Marc Newson, Cloisonné Blue Chair, 2017, cloisonné enamel and copper, 26 1/8 × 40 1/4 × 37 1/4 inches (66.5 × 102.1 × 94.6 cm) © Marc Newson
Few practitioners have occupied the common ground of design and art with such conviction as Newson, for whom the discipline of industrial design presents an inexhaustible opportunity to explore new ways of thinking about form and function, materials and production. Over the past thirty-plus years, he has applied his original vision and technical mastery to innovative items of furniture, from the iconic Lockheed Lounge (1986), which he built by hand from aluminium sections to emulate the world-renowned aircraft, to Extruded Tables and Voronoi Shelf (both 2007), each carved in one piece from a block of marble. The current presentation includes works from several recent series—the Chinese cloisonné, as well as the cast glass and Murrina works produced in the former Czech Republic—all entirely new formal experiments.
The cloisonné works, produced by hand in Beijing, employ on an unprecedented scale the intricate enamelling technique more often used for figurines and vases, applying it to copper chairs, lounges, and desks in diverse allover patterning, including traditional Chinese peony motifs and a signature amoebic “orgone” design. In using this method, Newson reveals his training as a silversmith and watchmaker, as well as his wide-ranging aesthetic interests and love of nuanced colour.
Newson’s cast glass chairs are comprised of pairs of hollow quarter-spheres; each richly coloured upper half rests on a cloudy, translucent base that reflects and refracts its hue. Dense and elemental, these pared-down objects hint at a broader narrative of craft techniques hovering on the brink of obsolescence. Consistent with his evolved and distinctive aesthetic, they possess a biomorphic quality in their suggestion of eyes or sea creatures. Paradoxically, these deceptively simple forms are the result of time-consuming manufacture, each spending up to six months in the kiln.
Three works from the Murrina series apply a general approach to three different formats: a console, a desk, and a low table. Manufactured using an artisanal Venetian technique usually reserved for small objects, whereby glass rods are heated and fused together before being sliced open to reveal densely patterned cross-sections, these streamlined items of furniture combine sleek outer surfaces with vivid internal colouration and hint at cellular and other biological structures. In this series—and throughout this presentation—Newson again exercises his exploratory boldness, breathing new life into materials and methods identified with other times and places and inserting them into a contemporary context to unique and striking effect.
February 13–March 15, 2020 Tarmak 22, Gstaad Saanen Airport, Switzerland
About The Artist
Marc Newson was born in 1963 in Sydney, and lives and works in London. Collections include the Museum of Modern Art, New York; San Francisco Museum of Modern Art; Design Museum, London; Centre Pompidou, Paris; Museum Angewandte Kunst, Frankfurt, Germany; Museum Boijmans Van Beuningen, Rotterdam, Netherlands; and National Gallery of Victoria, Melbourne. Solo exhibitions include Bucky: De la chimie au design, Fondation Cartier pour l’art contemporain, Paris (1995); Design Works, Powerhouse Museum, Sydney (2001); Design Museum, London (2004); Kelvin 40, Fondation Cartier pour l’art contemporain, Paris (2004); Groninger Museum, Groningen, Netherlands (2004); and At Home, Philadelphia Museum of Art (2013). Newson is chair of the International Design Council at the Design Museum, London. In 2012, he was appointed a Commander of the Most Excellent Order of the British Empire.

- - -

# [Exercise instructions]
Update the Marc Newson exhibition text from "Three works from" to "and striking effect.", replacing "console" with "sideboard".

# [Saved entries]
- - -

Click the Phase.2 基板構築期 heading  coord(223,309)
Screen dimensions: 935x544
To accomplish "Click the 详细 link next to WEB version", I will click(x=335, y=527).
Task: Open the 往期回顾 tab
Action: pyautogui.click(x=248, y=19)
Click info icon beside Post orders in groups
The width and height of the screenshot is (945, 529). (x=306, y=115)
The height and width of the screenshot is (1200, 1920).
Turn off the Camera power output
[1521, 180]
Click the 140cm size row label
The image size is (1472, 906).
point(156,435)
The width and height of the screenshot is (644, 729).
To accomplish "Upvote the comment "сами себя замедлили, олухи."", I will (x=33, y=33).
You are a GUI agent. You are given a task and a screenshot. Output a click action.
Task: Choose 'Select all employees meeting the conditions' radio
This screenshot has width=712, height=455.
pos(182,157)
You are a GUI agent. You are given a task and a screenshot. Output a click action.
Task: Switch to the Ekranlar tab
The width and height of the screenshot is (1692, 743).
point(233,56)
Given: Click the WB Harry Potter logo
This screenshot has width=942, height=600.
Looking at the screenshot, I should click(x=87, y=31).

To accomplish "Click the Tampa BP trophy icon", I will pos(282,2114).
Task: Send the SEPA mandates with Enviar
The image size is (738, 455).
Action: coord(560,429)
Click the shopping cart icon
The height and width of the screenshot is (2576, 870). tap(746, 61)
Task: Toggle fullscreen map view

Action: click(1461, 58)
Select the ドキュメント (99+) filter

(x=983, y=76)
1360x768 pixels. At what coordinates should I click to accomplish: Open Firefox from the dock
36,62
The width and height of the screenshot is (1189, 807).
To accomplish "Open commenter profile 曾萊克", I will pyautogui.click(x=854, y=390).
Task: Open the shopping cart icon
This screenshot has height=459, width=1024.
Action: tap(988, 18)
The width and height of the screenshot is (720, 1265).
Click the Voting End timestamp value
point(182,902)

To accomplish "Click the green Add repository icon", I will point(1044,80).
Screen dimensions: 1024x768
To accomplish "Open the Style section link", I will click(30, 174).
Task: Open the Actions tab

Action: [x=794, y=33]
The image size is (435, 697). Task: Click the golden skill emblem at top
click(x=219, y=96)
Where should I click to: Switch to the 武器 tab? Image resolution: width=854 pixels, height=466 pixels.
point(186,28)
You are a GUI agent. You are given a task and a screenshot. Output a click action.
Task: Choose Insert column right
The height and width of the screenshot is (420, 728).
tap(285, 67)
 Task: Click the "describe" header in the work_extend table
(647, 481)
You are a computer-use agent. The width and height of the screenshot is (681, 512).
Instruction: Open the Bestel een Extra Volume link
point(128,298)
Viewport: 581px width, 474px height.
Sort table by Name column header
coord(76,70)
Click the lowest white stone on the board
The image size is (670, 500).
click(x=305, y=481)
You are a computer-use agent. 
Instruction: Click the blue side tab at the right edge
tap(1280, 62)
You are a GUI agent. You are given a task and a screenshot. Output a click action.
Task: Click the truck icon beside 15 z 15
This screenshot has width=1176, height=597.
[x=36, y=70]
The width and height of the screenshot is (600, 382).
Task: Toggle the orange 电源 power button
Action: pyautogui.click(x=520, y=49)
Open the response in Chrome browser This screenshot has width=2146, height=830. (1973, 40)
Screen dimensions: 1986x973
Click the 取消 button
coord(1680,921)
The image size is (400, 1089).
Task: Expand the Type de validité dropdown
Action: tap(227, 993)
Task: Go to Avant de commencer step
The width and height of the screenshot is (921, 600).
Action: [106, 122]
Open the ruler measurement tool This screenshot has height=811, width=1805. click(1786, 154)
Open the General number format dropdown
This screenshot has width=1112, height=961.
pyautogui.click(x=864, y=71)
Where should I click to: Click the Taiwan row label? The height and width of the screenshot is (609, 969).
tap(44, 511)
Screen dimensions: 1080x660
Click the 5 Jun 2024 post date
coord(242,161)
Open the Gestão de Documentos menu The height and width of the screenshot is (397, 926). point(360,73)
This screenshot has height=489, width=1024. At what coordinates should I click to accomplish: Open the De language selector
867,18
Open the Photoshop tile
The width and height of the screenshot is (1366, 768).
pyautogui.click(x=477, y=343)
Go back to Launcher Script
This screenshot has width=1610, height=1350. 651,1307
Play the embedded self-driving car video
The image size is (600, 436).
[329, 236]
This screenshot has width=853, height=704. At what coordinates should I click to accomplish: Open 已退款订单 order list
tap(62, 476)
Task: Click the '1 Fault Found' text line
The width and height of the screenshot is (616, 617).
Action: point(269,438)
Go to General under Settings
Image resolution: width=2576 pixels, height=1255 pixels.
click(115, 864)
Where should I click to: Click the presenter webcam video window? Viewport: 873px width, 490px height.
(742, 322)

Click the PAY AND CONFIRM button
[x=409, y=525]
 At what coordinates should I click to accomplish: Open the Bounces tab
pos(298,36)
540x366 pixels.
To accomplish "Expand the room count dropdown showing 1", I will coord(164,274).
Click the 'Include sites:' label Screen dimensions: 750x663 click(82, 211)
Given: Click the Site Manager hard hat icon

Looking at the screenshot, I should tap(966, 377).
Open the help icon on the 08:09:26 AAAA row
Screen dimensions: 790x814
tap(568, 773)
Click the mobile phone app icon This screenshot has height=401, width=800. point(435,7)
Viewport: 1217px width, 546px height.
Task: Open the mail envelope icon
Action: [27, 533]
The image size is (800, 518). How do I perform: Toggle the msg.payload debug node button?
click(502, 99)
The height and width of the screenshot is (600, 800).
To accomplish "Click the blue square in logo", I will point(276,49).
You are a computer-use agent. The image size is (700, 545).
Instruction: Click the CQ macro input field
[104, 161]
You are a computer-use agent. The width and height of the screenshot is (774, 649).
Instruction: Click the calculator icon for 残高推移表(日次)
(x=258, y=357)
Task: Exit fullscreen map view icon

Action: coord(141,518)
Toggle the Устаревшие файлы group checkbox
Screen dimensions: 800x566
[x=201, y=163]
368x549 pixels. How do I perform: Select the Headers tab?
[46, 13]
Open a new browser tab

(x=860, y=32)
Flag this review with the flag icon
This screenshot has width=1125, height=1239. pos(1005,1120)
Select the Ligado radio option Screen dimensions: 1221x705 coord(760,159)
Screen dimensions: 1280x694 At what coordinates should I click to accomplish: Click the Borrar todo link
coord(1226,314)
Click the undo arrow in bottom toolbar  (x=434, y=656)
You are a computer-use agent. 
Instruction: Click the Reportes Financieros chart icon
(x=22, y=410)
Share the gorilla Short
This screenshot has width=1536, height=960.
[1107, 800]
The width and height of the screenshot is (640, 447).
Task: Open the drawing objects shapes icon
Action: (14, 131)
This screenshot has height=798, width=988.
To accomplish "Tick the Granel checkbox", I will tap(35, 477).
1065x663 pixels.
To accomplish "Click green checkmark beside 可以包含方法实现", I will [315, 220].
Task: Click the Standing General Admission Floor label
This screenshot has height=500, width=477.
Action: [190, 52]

- - -

# [Result]
Three works from the Murrina series apply a general approach to three different formats: a sideboard, a desk, and a low table. Manufactured using an artisanal Venetian technique usually reserved for small objects, whereby glass rods are heated and fused together before being sliced open to reveal densely patterned cross-sections, these streamlined items of furniture combine sleek outer surfaces with vivid internal colouration and hint at cellular and other biological structures. In this series—and throughout this presentation—Newson again exercises his exploratory boldness, breathing new life into materials and methods identified with other times and places and inserting them into a contemporary context to unique and striking effect.